Box, often considered the business-class alternative to consumer favorite Dropbox, has racked up a big enterprise customers base. According to the company's filing with the SEC, it has attracted "more than 40 percent of Fortune 500 companies and 20 percent of Global 2000 companies." The mobile-optimized file storage, sync and share platform has 25 million registered users, including workers from 99 percent of Fortune 500 companies.
Alluding to Box's enterprise-grade user management and security capabilities, the company added that some users hail from "highly regulated industries such as healthcare and life sciences, telecommunications, energy and financial services." And in recent months, the company has been strengthening its grip on big business IT environments.
The company joined the AppConnect partner program in February.
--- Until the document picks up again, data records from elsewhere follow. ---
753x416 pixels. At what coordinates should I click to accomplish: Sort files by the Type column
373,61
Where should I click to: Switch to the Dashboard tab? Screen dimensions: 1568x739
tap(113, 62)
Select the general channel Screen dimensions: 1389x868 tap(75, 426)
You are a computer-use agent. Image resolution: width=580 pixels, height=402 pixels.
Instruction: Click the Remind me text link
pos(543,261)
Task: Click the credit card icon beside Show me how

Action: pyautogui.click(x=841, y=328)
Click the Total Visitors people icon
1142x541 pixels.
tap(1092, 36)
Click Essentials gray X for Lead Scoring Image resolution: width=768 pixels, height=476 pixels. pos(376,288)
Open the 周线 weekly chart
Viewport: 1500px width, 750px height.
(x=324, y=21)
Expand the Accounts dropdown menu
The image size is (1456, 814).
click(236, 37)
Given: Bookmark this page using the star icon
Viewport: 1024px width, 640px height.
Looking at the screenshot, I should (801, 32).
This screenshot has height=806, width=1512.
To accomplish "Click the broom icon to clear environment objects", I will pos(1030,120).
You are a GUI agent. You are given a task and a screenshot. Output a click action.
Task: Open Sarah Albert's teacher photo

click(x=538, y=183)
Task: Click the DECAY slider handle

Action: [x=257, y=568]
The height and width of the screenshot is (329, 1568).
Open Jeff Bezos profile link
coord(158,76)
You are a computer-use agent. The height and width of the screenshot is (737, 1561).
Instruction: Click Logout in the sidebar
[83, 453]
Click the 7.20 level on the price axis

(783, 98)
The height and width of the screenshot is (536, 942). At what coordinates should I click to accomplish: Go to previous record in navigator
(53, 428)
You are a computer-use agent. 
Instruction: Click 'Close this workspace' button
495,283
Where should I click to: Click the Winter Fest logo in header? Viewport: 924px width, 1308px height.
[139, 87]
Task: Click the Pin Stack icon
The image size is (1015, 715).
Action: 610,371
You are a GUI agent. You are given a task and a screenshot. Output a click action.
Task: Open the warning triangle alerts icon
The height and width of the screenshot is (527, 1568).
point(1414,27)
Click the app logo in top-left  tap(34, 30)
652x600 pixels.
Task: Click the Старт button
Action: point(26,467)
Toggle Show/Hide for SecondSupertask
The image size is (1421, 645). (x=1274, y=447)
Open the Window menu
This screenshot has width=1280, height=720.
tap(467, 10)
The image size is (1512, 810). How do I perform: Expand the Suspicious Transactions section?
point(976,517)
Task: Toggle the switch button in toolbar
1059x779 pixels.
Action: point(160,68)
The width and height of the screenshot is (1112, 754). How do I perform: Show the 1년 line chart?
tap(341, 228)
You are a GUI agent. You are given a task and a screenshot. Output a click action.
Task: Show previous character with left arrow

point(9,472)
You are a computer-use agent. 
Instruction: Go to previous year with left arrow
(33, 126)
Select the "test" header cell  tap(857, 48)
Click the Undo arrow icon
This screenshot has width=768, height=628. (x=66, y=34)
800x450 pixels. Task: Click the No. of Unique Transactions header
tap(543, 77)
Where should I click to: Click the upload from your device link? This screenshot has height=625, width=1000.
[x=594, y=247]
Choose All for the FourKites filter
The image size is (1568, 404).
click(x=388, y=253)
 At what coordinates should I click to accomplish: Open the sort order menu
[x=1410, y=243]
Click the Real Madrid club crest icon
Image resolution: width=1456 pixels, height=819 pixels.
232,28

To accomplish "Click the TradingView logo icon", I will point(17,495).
AppConnect enables administrators to manage mobile apps, Box's in this case, from MobileIron's mobile device management (MDM) platform. "Together, Box and MobileIron offer the security, visibility, and policy management that IT demands, while providing the ease-of-use and productivity that users expect," said Justin Somaini, Chief Trust Officer at Box, in a statement. In 2012, it tapped data center operator and services provider Equinix to expand its global footprint.
The company forged major alliances, including Salesforce and Netsuite, that give its "users full access to Box without leaving partner applications," said the company in a filing. Additionally, "tens of thousands of third-party developers have leveraged our platform as the secure content layer for their applications."
Over 225,000 organizations use Box, 34,000 of which are paying customers. In total, the company's data centers handle over 2.5 billion "content interactions" every three months. Its largest deployment involved over 60,000 users, revealed Box. Customers include Ameriprise Financial, Gap and Schneider Electric.
Offering a look into its financials, Box boasted that the company "experienced significant growth" since 2005, the year of its incorporation. "For the 12 months ended December 31, 2011, January 31, 2013 and 2014, our revenue was $21.1 million, $58.8 million and $124.2 million, respectively, representing year-over-year growth of 179 percent and 111 percent."
Despite the sales momentum, losses have mounted as the company invests heavily to capitalize on its "large market opportunity." Box revealed that it has "incurred net losses of $50.3 million, $112.6 million and $168.6 million for the 12 months ended December 31, 2011, January 31, 2013 and 2014, respectively."